Question

A packet contains silver powder of mass $20.23g \pm 0.01g$. Some of the powder of mass $5.75g \pm 0.01g$ is taken out from it. The mass of the powder left back is:
A) $14.48g \pm 0.00g$
B) $14.48 \pm 0.02g$

Answer 1

This question is totally based on the understanding of the errors of the quantity. In order to solve the given question, we need to first calculate the mass of the powder left back and then the errors in the mass of powder left. Then finally we can conclude with the final answer.

Complete step by step solution:
The total mass of the powder in the question is given as,$m = (20.23 \pm 0.01)g$
The mass of the powder that is taken out in the question is given as,${m_1} = (5.75 \pm 0.01)g$
Now, the mass of the powder that is left in the packet can be found by,
$\Rightarrow M = m - {m_1} = 20.23 - 5.75 = 14.48g$
Now the change in the value of the mass of the powder left will be equal,
$\Rightarrow \Delta M = \pm (\Delta m + \Delta {m_1}) = \pm (0.01 + 0.01) = \pm 0.02$
Then, we can write that the mass of the powder left, $(14.48 \pm 0.02)g$.

Hence, option (B), i.e. $(14.48 \pm 0.02)g$ is the correct choice for the given question.

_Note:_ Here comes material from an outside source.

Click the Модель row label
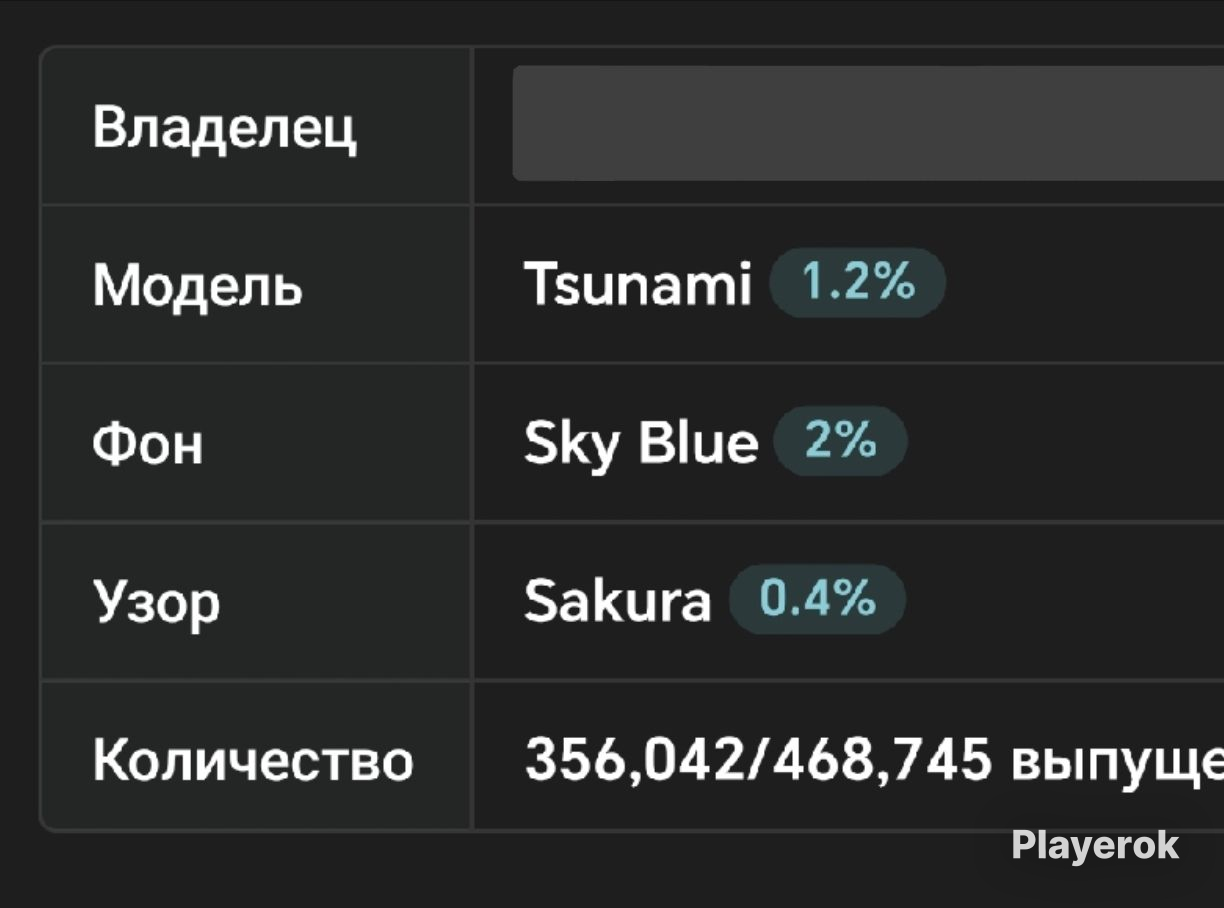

Note: We need to know that the errors are always added as we have to find the maximum value. In case of negative errors also we need to add the errors. The calculation of errors in the measurement system does not imply that the dimensions are incorrect. It denotes the errors that are there in the measuring instruments. There are basically three types of errors.
Absolute errors: These errors show the variation between the measured values and the absolute values.
Relative error: It is the ratio of the absolute error to the actual value.
Percentage error: It is the percentage of the absolute errors.